I would say the same thing about FL, because it is precisely the same truth. All digital design programs come with a snap to grid at the base resolution of the data. It is only when you need to go into tiny detail that you know what effect that can have on your design, (assuming the product of the effort is being used at high resolution of course).

twardoch's picture

David,

the screen zoom needs to be higher than what Fontographer gives you because these days, pixels got tinier on the screen. The zoom in FontLab Studio is not infinite but is higher than in FOG.

One very effective way to show why one tool is better over another, especially regarding the user *experience*, is record-and-tell.

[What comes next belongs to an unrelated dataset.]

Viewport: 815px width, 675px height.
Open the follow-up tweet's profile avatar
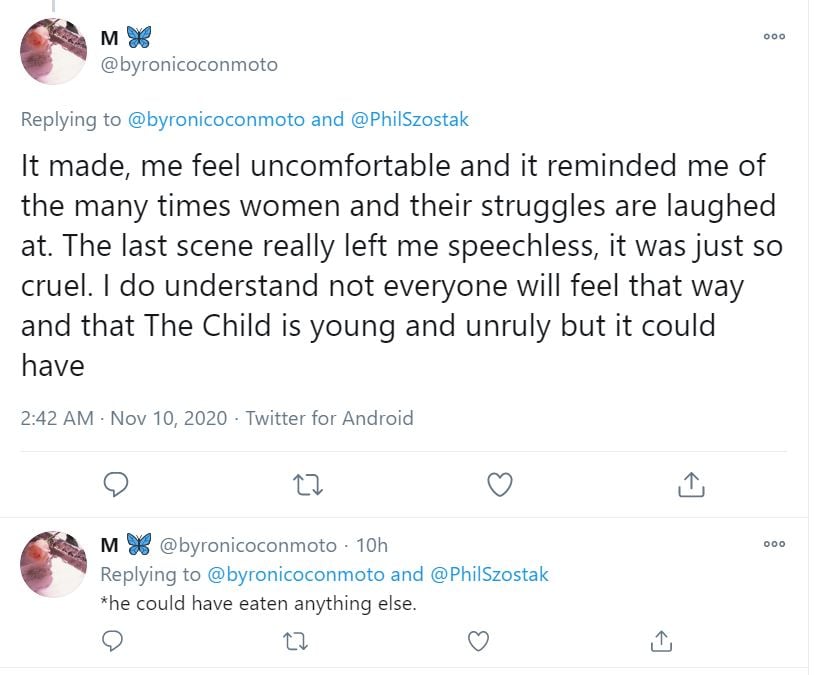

One of the following tools:
http://www.ambrosiasw.com/utilities/snapzprox/
http://www.miensoftware.com/screenrecord.html
http://shinywhitebox.com/home/home.html
should give you a kickstart ;)

Really, give it a try. It would be funny, at least :>

A.

Rob O. Font's picture

I'll surely get back to those links as soon as I can ;)

The tool's zoom has nothing to do for you after the units per em are overwhelmed by screen resolution. This doesn't mean that you can't look at it zoomed to where 1 upm = 10 screen pixels, but there turns out to be little reason as this enlargement gives you little true perspective on even the smallest curves and then the screen movement of a point by a single pixel is too huge to see the effct of, I think. I'll leave it there but to say there'd be an interesting comparison with lens crafting for punch cutting. I think enlargement ends with the molecule, in the best possible world, and so does the tool, but if you think it ends with the Adam...;

I wonder how many people have designed or edited a significant number fonts on upms of 2048, or 256, e.g.? 16? How about 8? :-)

The other point I made goes to the fact that I want to make screen fonts. Since the most optimization enabled multiple-size-from-a-single-master format for screen fonts is TT, then that is what I must make. I don't have 7 years and an unlimited budget to make 7 families by drawing Beziers at 1000 upm, using FL's conversion (2.048 x input upm?) and then manually or semi-automatically convert to an optimized TT contour, which is a specialized waste of time that all the CT Collection probably went through without the knowledge of those designers. So I'm just asking, can we get Back To A Tool that allows us to draw in either format and save the all the same point types or not?

Nick Shinn's picture

Resolution is one thing David, but I think what I appreciate most about the larger zoom of FontLab is the room it gives me to co-ordinate what I'm seeing on the screen with my hand movements on the tablet. It's working at a larger scale, which is more comfortable and I would hazard an explanation -- because it requires less concentration, and is therefore less stressful.

Actually, this zoom is very necessary, with all the tablets that are crammed onto the FL interface, so the other HUGE improvement in my working condition in recent years has been moving from a convex CRT (which distorted glyphs if you didn't view them bang in the middle of the screen) to a flat "cinema" screen with way more real estate.

hrant's picture

> I wonder how many people have designed or edited a significant
> number fonts on upms of 2048, or 256, e.g.? 16? How about 8?

Maybe what you're getting at is not opposed to these, but:
1) TT fonts have an ideal/official UPM of 2048.
2) AFAIK, many (most?) CJK fonts use smaller UPMs, I think 256.
3) Hmmm, now I'm thinking really small UPMs might be perfect for pixelfonts! :-)

> the most optimization enabled multiple-size-from-a-single-master
> format for screen fonts is TT

Also only TT, but I don't think we should forget the option of embedded bitmaps, which can be of many sizes in a single font file. The big question is, do embedded bitmaps (and the tools to embed them) properly support Unicode, and grayscale?

hhp

twardoch's picture

I've made some pixelfonts where the UPM size was equal to the ppem size, i.e. each virtual pixel was just one font unit large.

A.

Goran Soderstrom's picture

Any news when FontLab will fix the bug with startpoints?